── TEKS BACAAN

1. Judul buku
: Padang Bulan
2. Penulis buku
: Andrea Hirata
3. Penerbit
: Bentang
4. Tahun terbit
: 2010
5. Cetakan
:
-Cetakan pertama, Juni 2010
-Cetakan kedua, Agustus 2010
-Cetakan ketiga, Agustus 2010
6. Tebal buku
: xiv + 253 hlm
7. ISBN
: 978-602-8811-09-5
Ringkasan novel Padang Bulan karya Andrea Hirata
Padang Bulan
Menjelang tengah hari, sebuah
mobil pikap berhenti di depan rumah. Dua lelaki mengangkat benda yang di
bungkus dengan terpal dari bak mobil itu dan membawanya masuk ke dalam rumah.
Syalimah bertanya-tanya. Mereka tak mau jawab.
“Malam ini ada pasar malam di
Manggar, Mak Cik,” kata salah seorang lelaki itu sambil tersenyum.
Syalimah memandangi benda itu
dengan gugup, tapi gembira. Yang dimaksud kejutan oleh suaminya,
Zamzani, pasti benda itu. Ternyata kejutan menimbulkan sebuah perasaan
gembira tak terkira. Sekarang ia paham mengapa orang-orang kaya menyukai kejutan.
Perlahan pasti Syalimah meraba
terpal yang menutupi benda itu bermaksud membukanya. Berulang kali Syalimah
memutuskan tidak membukanya sampai sang suami pulang namun rasa penasarannya
tak tertahankan. Ia memberanikan diri. Ia memejamkan mata dan menarik terpal.
Ia membuka matanya dan terkejut tak kepalang melihat sesuatu berkilauan :
sepeda Sim King made in RRC!
Syalimah hening. Zamzani
ternyata memendam apa yang ia katakan saat hamil anak meraka keempat.

────
── KUTIPAN DATA

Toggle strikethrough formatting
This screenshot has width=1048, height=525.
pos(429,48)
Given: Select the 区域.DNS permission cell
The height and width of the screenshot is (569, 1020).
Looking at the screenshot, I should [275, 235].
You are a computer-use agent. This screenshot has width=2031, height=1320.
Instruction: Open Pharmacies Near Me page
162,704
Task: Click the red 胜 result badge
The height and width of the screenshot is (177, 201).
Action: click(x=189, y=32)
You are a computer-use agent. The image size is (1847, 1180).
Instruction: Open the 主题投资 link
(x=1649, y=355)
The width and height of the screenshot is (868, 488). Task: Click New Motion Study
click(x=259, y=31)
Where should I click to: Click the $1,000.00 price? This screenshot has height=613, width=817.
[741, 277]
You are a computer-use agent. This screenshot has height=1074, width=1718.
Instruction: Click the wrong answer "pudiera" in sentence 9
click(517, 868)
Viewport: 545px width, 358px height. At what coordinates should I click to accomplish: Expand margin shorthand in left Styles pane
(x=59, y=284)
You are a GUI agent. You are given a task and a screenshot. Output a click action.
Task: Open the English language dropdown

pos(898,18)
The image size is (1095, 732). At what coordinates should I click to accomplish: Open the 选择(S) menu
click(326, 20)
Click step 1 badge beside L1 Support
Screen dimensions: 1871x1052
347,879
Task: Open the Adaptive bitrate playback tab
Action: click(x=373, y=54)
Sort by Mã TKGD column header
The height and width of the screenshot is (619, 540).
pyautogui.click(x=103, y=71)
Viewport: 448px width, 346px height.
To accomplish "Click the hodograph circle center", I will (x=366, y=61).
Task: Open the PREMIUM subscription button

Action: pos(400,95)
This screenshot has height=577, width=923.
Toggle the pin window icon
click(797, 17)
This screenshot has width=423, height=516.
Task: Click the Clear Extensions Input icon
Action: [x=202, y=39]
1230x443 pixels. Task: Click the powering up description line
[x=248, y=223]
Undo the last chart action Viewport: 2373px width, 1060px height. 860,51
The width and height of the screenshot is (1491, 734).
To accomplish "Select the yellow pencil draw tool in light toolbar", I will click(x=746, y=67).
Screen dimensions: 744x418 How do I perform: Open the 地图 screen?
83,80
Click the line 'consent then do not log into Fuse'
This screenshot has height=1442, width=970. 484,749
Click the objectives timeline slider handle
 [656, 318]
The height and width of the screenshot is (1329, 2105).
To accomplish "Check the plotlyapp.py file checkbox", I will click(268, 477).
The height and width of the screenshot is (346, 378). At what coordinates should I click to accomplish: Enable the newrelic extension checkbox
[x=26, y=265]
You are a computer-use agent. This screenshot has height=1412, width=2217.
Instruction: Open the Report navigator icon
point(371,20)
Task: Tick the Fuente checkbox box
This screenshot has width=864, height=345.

────

> _KETENTUAN TUGAS 1_:
Menurut ringkasan novel Padang Bulan, mengapa Syalimah kini paham alasan orang-orang kaya menyukai kejutan?
> _KETENTUAN TUGAS 2_:
Teruskan ringkasan novel Padang Bulan setelah kalimat terakhir yang tersedia.

> _HASIL 1_:
Kejutan dari suaminya, Zamzani, ternyata menimbulkan perasaan gembira tak terkira dalam diri Syalimah.

> _HASIL 2_:
Berbonceng bersama ke pasar malam
seperti yang ayah Syalimah lakukan bersamanya dulu. Ia terharu. Bahkan itu
bukanlah sebuah permintaan. Syalimah lantas hilir mudik di dapur berpikir
bagaimana membagi anak-anaknya pada tiga sepeda. Untuk pergi bersama sekeluarga
ke pasar malam.
Kemudian Syalimah tak sabar
menunggu suaminya pulang. Ia berdiri di ambang jendela, tak lepas memandangi langit
yang mendung dan ujung jalan yang kosong. Syalimah gembira melihat seseorang
bersepeda dengan cepat. Jika orang itu—Sirun—telah pulang, pasti suaminya
segera pula pulang. Namun, Sirun berbelok menuju rumah Syalimah dengan
tergesa-gesa. Buruh kasar itu langsung masuk dan dengan gemetar mengatakan
bahwa telah terjadi kecelakaan. Zamzani tertimbun tanah. Napasnya tercekat.
Sirun memintanya menitipkan anak-anaknya dan mengajaknya ikut ke tambang.
Sampai di sana, Syalimah
mendengar orang berteriak-teriak panik dan menggunakan alat apa saja untuk
menggali tanah yang menimbun Zamzani. Syalimah berlari dan bergabung dengan
mereka. Ia menggali tanah dengan tanganya sambil tersedak-sedak
memanggil-manggil suaminya. Keadaan menjadi semakin sulit karena hujan turun.
Tanah yang menimbun Zamzani berubah menjadi lumpur. Para penambang berebut
dengan waktu. Jika terlambat, Zamzani pasti tak tertolong dan Zamzani mulai
masuk saat-saat tak tertolong itu. Syalimah menggali seperti orang lupa diri
sambil menangis, sampai ujung-ujung jarinya berdarah. Ia berharap Zamzani
tertimbun dalam keadaan tertelungkup. Penambang yang tertimbun dalam keadaan
telentang tak pernah dapat diselamatkan. Galian semakin dalam, Zamzani belum
tampak juga. Tiba-tiba Syalimah melihat sesuatu. Ia menjerit.
“Ini tangannya! Ini
tangannya!”
Orang-orang menghambur ke arah
tangan itu. Syalimah gemetar karena tangan yang menjulur itu terbuka. Suaminya
telah tertimbun dalam keadaan telentang. Para penambang cepat-cepat menarik
Zamzani. Ketika berhasil ditarik, lelaki kurus itu tampak seperti tak
bertulang. Zamzani diam tak bergerak. Semuanya telah terlambat.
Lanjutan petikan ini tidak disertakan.